*** Block opens ***

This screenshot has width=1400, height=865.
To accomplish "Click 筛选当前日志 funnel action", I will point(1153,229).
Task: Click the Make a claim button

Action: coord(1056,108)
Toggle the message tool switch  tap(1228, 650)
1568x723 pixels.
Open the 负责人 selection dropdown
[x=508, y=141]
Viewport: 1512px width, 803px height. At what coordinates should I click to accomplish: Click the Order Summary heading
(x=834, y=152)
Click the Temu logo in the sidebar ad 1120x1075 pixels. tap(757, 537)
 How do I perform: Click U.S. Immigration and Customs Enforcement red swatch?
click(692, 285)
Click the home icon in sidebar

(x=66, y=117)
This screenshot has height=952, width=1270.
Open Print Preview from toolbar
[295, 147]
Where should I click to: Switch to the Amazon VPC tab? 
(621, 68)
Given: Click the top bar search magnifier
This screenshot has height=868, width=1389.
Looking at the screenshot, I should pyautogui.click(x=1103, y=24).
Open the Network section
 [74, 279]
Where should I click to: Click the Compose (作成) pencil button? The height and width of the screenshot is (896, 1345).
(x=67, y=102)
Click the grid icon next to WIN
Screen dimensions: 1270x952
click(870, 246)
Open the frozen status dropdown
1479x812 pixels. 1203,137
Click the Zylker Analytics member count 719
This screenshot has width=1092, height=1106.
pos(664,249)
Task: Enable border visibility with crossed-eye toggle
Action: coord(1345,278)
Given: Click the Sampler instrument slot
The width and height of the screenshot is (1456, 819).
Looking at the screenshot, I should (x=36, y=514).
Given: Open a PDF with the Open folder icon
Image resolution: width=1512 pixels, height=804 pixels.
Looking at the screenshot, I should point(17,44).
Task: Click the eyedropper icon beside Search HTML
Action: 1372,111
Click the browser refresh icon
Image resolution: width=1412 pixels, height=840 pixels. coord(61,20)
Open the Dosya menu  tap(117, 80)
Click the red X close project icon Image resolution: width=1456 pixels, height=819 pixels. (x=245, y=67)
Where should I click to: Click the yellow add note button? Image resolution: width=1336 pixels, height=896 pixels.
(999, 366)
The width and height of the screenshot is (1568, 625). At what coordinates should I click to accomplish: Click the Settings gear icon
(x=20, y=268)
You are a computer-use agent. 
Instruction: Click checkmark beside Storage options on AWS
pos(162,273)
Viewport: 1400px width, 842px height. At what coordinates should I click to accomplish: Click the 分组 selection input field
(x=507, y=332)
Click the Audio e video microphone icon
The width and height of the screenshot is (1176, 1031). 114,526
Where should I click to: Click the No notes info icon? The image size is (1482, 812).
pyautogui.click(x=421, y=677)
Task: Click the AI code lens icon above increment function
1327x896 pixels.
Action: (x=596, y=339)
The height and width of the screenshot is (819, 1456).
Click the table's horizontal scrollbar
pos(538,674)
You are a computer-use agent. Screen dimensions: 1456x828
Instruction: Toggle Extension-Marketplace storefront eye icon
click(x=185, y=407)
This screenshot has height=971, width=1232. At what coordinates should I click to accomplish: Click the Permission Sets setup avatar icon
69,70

*** Block closes ***

* **TASK ITEM**:
I'd like the records returned exactly as they were written, please.

* **YOUR RESPONSE**:
This screenshot has width=1400, height=865.
To accomplish "Click 筛选当前日志 funnel action", I will point(1153,229).
Task: Click the Make a claim button

Action: coord(1056,108)
Toggle the message tool switch  tap(1228, 650)
1568x723 pixels.
Open the 负责人 selection dropdown
[x=508, y=141]
Viewport: 1512px width, 803px height. At what coordinates should I click to accomplish: Click the Order Summary heading
(x=834, y=152)
Click the Temu logo in the sidebar ad 1120x1075 pixels. tap(757, 537)
 How do I perform: Click U.S. Immigration and Customs Enforcement red swatch?
click(692, 285)
Click the home icon in sidebar

(x=66, y=117)
This screenshot has height=952, width=1270.
Open Print Preview from toolbar
[295, 147]
Where should I click to: Switch to the Amazon VPC tab? 
(621, 68)
Given: Click the top bar search magnifier
This screenshot has height=868, width=1389.
Looking at the screenshot, I should pyautogui.click(x=1103, y=24).
Open the Network section
 [74, 279]
Where should I click to: Click the Compose (作成) pencil button? The height and width of the screenshot is (896, 1345).
(x=67, y=102)
Click the grid icon next to WIN
Screen dimensions: 1270x952
click(870, 246)
Open the frozen status dropdown
1479x812 pixels. 1203,137
Click the Zylker Analytics member count 719
This screenshot has width=1092, height=1106.
pos(664,249)
Task: Enable border visibility with crossed-eye toggle
Action: coord(1345,278)
Given: Click the Sampler instrument slot
The width and height of the screenshot is (1456, 819).
Looking at the screenshot, I should (x=36, y=514).
Given: Open a PDF with the Open folder icon
Image resolution: width=1512 pixels, height=804 pixels.
Looking at the screenshot, I should point(17,44).
Task: Click the eyedropper icon beside Search HTML
Action: 1372,111
Click the browser refresh icon
Image resolution: width=1412 pixels, height=840 pixels. coord(61,20)
Open the Dosya menu  tap(117, 80)
Click the red X close project icon Image resolution: width=1456 pixels, height=819 pixels. (x=245, y=67)
Where should I click to: Click the yellow add note button? Image resolution: width=1336 pixels, height=896 pixels.
(999, 366)
The width and height of the screenshot is (1568, 625). At what coordinates should I click to accomplish: Click the Settings gear icon
(x=20, y=268)
You are a computer-use agent. 
Instruction: Click checkmark beside Storage options on AWS
pos(162,273)
Viewport: 1400px width, 842px height. At what coordinates should I click to accomplish: Click the 分组 selection input field
(x=507, y=332)
Click the Audio e video microphone icon
The width and height of the screenshot is (1176, 1031). 114,526
Where should I click to: Click the No notes info icon? The image size is (1482, 812).
pyautogui.click(x=421, y=677)
Task: Click the AI code lens icon above increment function
1327x896 pixels.
Action: (x=596, y=339)
The height and width of the screenshot is (819, 1456).
Click the table's horizontal scrollbar
pos(538,674)
You are a computer-use agent. Screen dimensions: 1456x828
Instruction: Toggle Extension-Marketplace storefront eye icon
click(x=185, y=407)
This screenshot has height=971, width=1232. At what coordinates should I click to accomplish: Click the Permission Sets setup avatar icon
69,70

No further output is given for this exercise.